Impressioni alpine: Benedetti Michelangeli e il coro della SAT

Antiche leggende montane; incontri amorosi sul far della sera; la dura vita nelle vallate alpine; il ricordo della guerra: queste semplici ma evocative immagini colpirono la fantasia del pianista Arturo Benedetti Michelangeli nell’armonizzare i canti della tradizione popolare per il coro della SAT.

Fotografia di Filippo Candotti
Fotografia di Filippo Candotti

Arturo Benedetti Michelangeli (Brescia 1920 – Lugano 1995) è stato fra i più acclamati pianisti del ‘900. Interprete raffinatissimo, dal tocco allo stesso tempo dolce e ieratico, si è affermato come uno degli interpreti più carismatici grazie alle sue esecuzioni di Chopin, Ravel, Debussy, realizzando incisioni discografiche di riferimento di gran parte del repertorio ottocentesco e primonovecentesco.

Una carriera vissuta sempre sotto i riflettori ma che presenta lati più ombrosi e meno conosciuti, dove il maestro bresciano dà prova di uno sguardo ampio sul fenomeno musicale. Caso emblematico è il pluridecennale rapporto con il Coro della SAT (Società Alpinisti Trentini), il più affermato coro di voci virili nel panorama italiano e non solo. Nei suoi quasi cento anni di attività ha accumulato un repertorio sterminato di adattamenti di canti popolari dell’Italia settentrionale declinando l’espressione artistica con rigore musicologico.

L’inusuale incontro fra uno dei “sacerdoti” del pianismo classico e il più importante fra i cori di montagna avviene nel 1949. Benedetti Michelangeli è chiamato a insegnare al conservatorio di Bolzano, città dove vive Enrico Pedrotti, uno dei fondatori del Coro della SAT. L’intesa fra i due e l’amore di Michelangeli per l’ambiente montano sfocia nel 1954 con l’armonizzazione dei primi canti per il coro. La collaborazione sarà feconda: il pianista bresciano scriverà per la SAT ben diciannove canti che rappresentano la sua unica prova come compositore.

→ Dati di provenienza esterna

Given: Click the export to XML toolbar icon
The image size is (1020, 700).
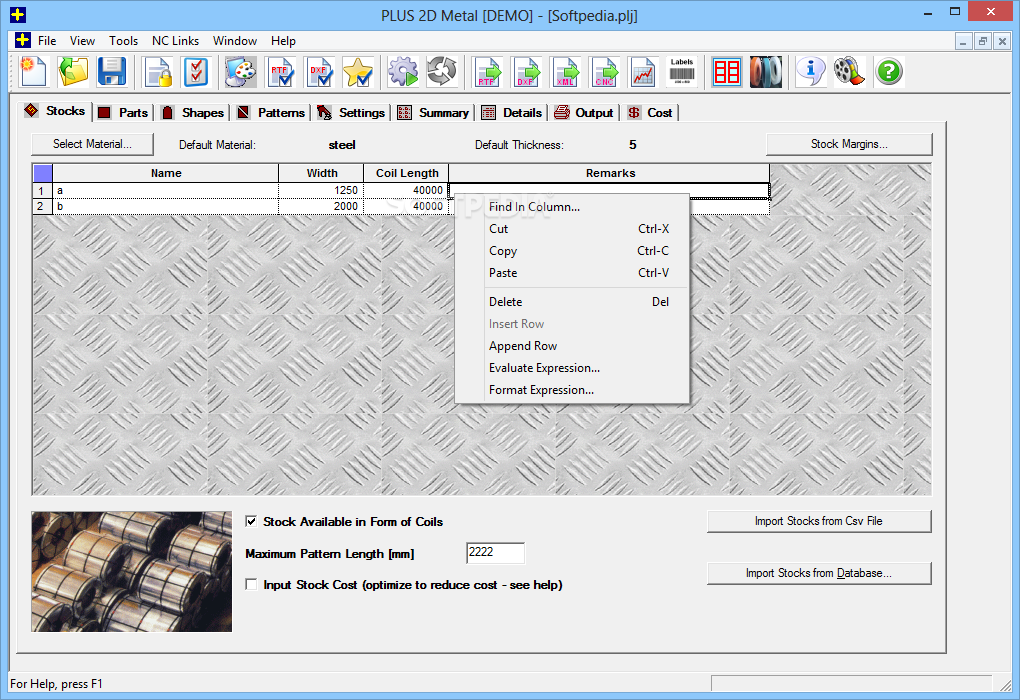Looking at the screenshot, I should [565, 72].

L’approccio di Michelangeli all’elemento popolare è innovativo rispetto alle armonizzazioni tradizionali dell’epoca. L’immaginazione di Michelangeli si muove alla ricerca di soluzioni inusuali e raffinate senza però venir meno ai canoni consolidati di un genere come quello del canto alpino. Michelangeli piega i duttili clichè della musica popolare in un raffinato diasistema dove semplicità e cantabilità convivono con raffinati effetti che sfruttano tutte le risorse espressive del coro. Questa ricerca è evidente in canti come Io vorrei, I lamenti di una fanciulla, La bella al mulino dove una condotta armonica apparentemente scolastica nasconde raffinate sorprese debitrici dell’impressionismo musicale di Debussy.

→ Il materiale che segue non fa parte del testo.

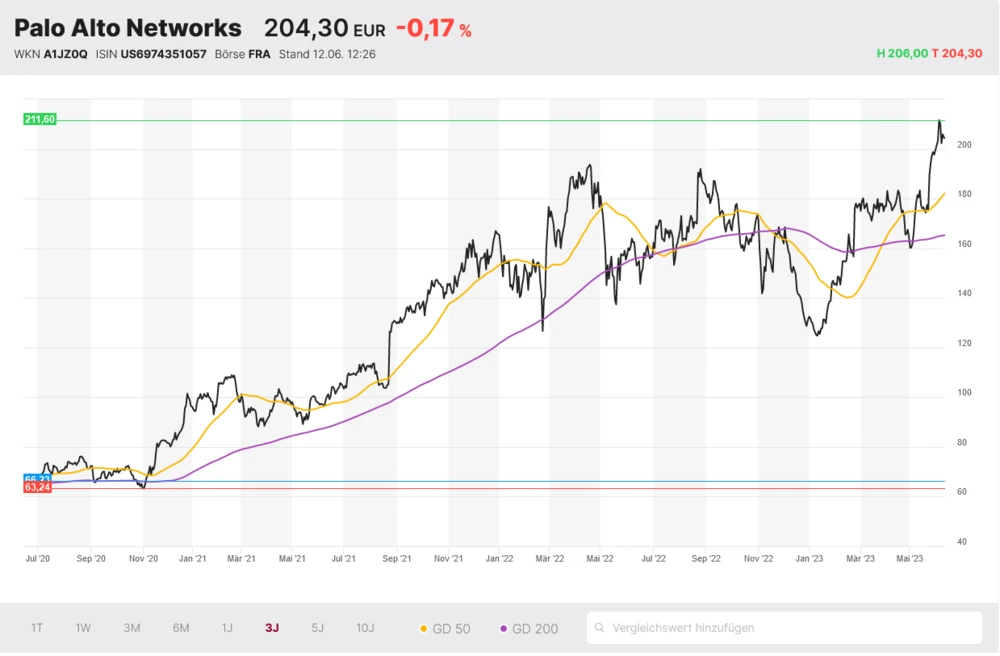Image resolution: width=1000 pixels, height=656 pixels.
Task: Show the 10J chart history
Action: pyautogui.click(x=365, y=628)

Michelangeli non si limita ad amplificare il canto attraverso le risorse armoniche ma spesso ricerca dei veri e propri effetti strumentali come in Lucia Maria, Il Maritino, Che fai Bella Pastora, dove la melodia è arricchita da figure d’accompagnamento iterative. Il gusto per l’effetto raggiunge il vero e proprio descrittivismo in Entorno al foch, dove la rapida sillabazione delle voci simula il ribollire della pentola sul camino acceso.

Il pianista non si accontenta di impreziosire materiali di innocente semplicità ma va a caccia di melodie e soluzioni armoniche lontane dallo standard della tradizione. La pastora e il lupo si apre su una melodia sola del tenore costruita su una scala pentatonica. Prosegue con l’entrata del coro nel modo minore, caso raro nel reportorio popolare italiano. Serafin è invece un canto dal raro metro in 5/4, una scansione irregolare rispetto alle più usuali suddivisioni binarie o ternarie.

‘Ndormenzete Popin è il congedo dall’attività di armonizzatore. In questo canto Michelangeli condenso tutta la passione poetica che ha animato la sua relazione con il coro della SAT. Una semplice melodia trentina, una ninna-nanna, è innestata su un complesso ma soffice tessuto armonico fatto di glissandi, cromatismi armonici e effetti vocali.

Le armonizzazioni del maestro bresciano realizzano un grande affresco della vita e della civiltà alpina. Un mondo che, sfuggendo a ogni classificazione, viene colto attraverso il canto nel vivo della quotidianità. La musica non si limita a descrivere, diviene un mezzo catartico attraverso cui la comunità celebra i propri valori ed esorcizza l’imprevedibilità delle forze naturali a cui è sottoposta.